Exercise data
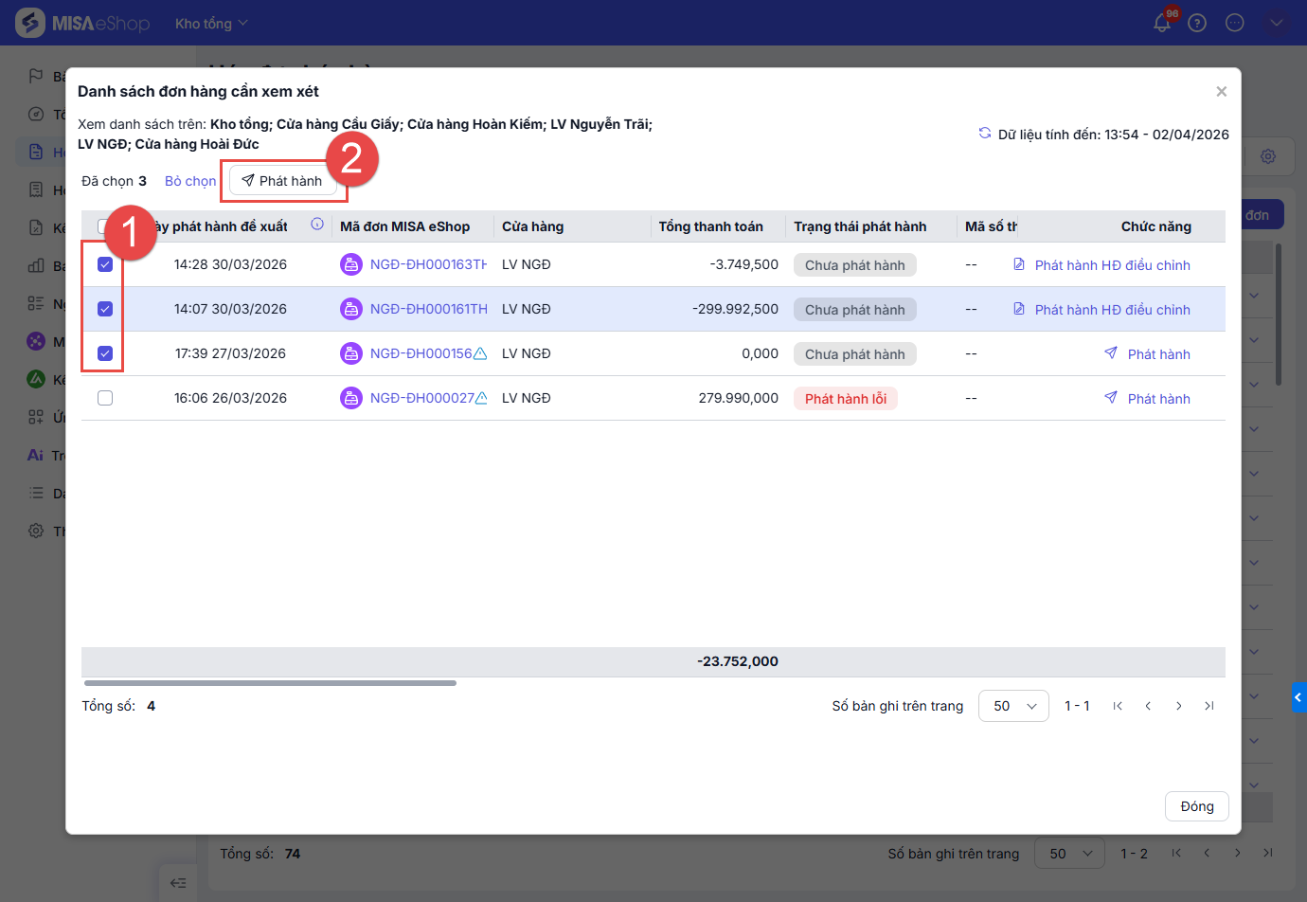Expand the blue side panel arrow
The width and height of the screenshot is (1307, 902).
(1298, 697)
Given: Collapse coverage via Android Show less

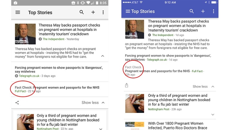Looking at the screenshot, I should (x=93, y=103).
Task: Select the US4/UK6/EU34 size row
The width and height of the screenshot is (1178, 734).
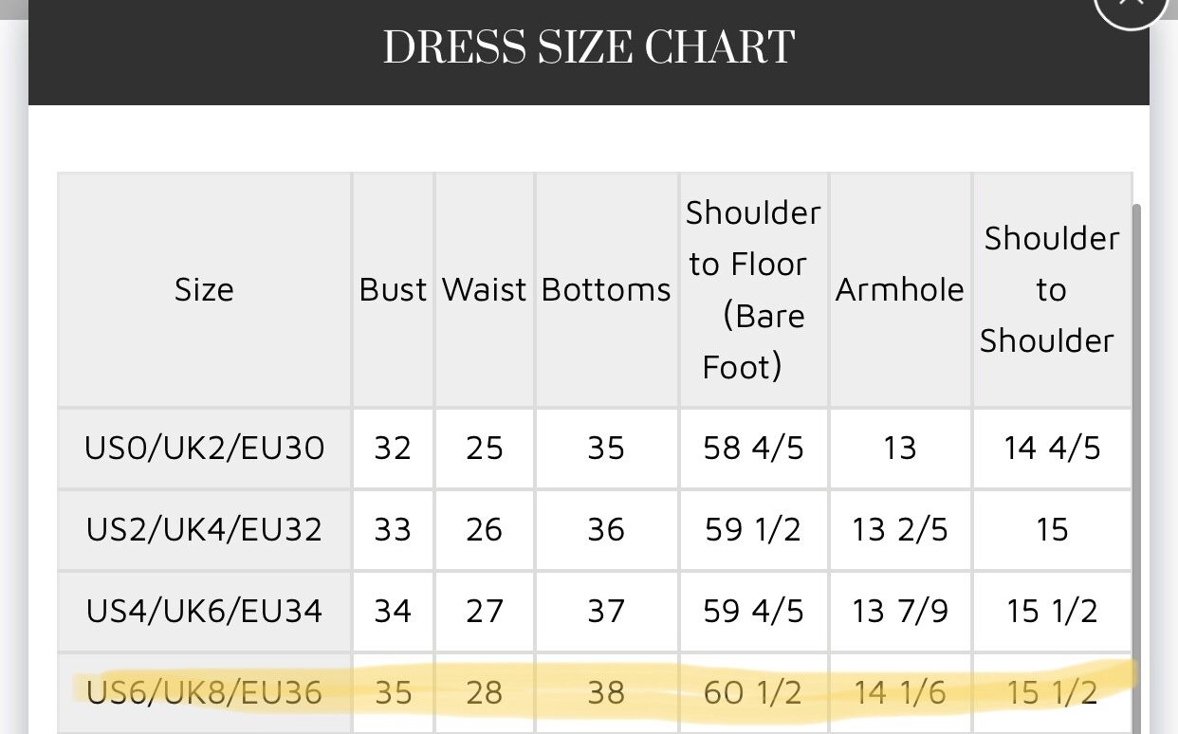Action: point(595,611)
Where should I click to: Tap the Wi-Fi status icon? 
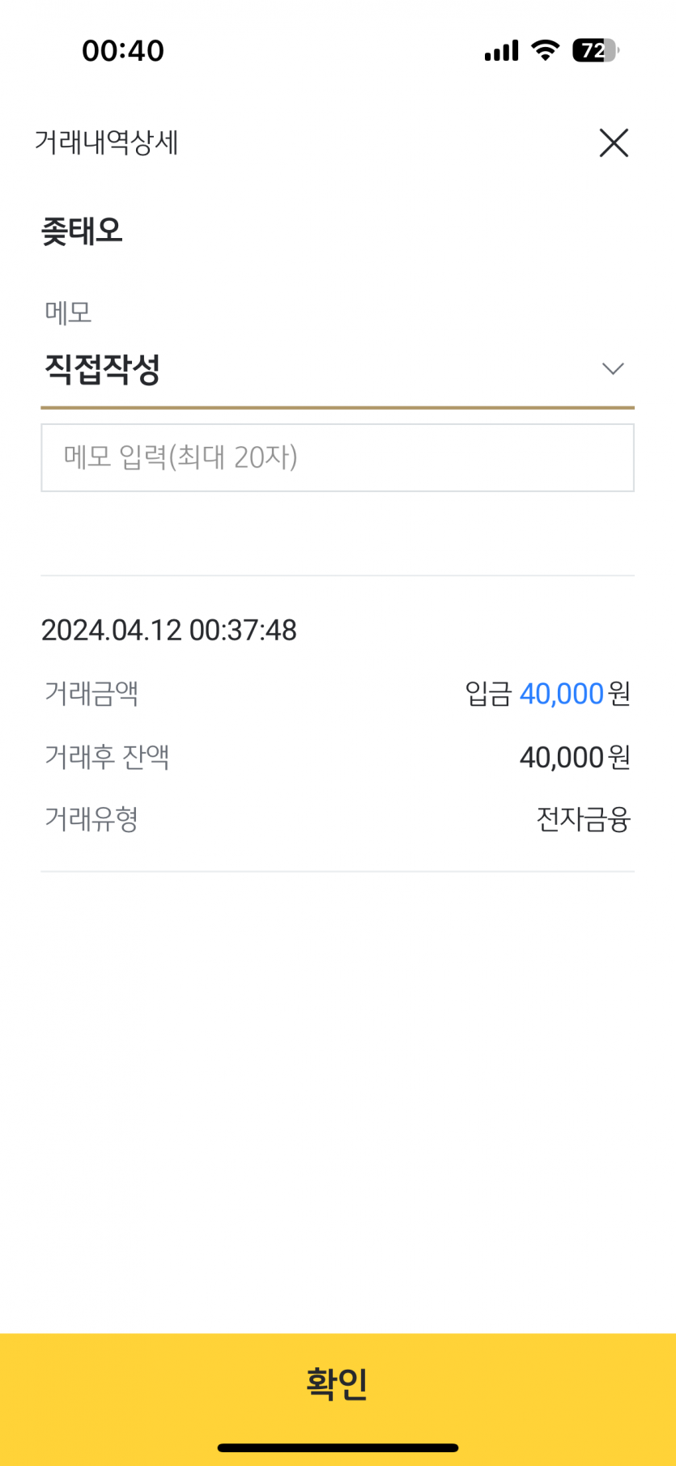[546, 51]
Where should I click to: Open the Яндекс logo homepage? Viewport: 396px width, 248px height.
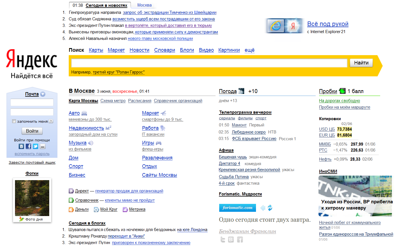coord(32,59)
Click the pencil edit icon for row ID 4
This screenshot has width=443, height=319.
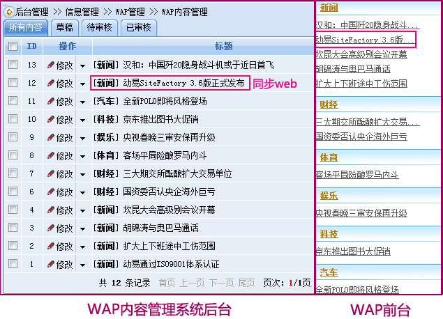(51, 210)
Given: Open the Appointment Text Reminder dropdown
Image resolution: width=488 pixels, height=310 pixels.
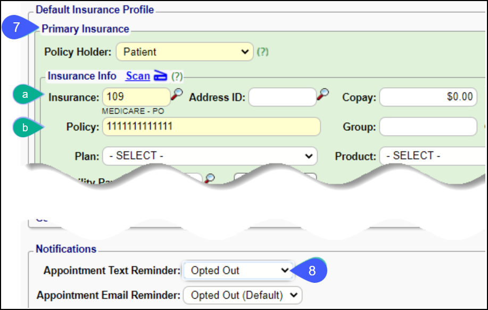Looking at the screenshot, I should point(237,270).
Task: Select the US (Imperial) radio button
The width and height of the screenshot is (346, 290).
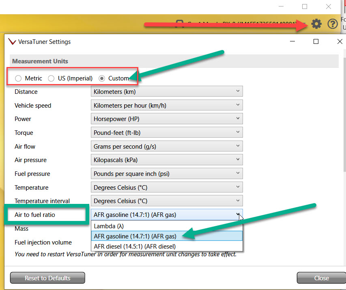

About this exercise
From the data above, copy each line with the string "Task" in it.

Result of the exercise
Task: Select the US4/UK6/EU34 size row
Task: Select the US (Imperial) radio button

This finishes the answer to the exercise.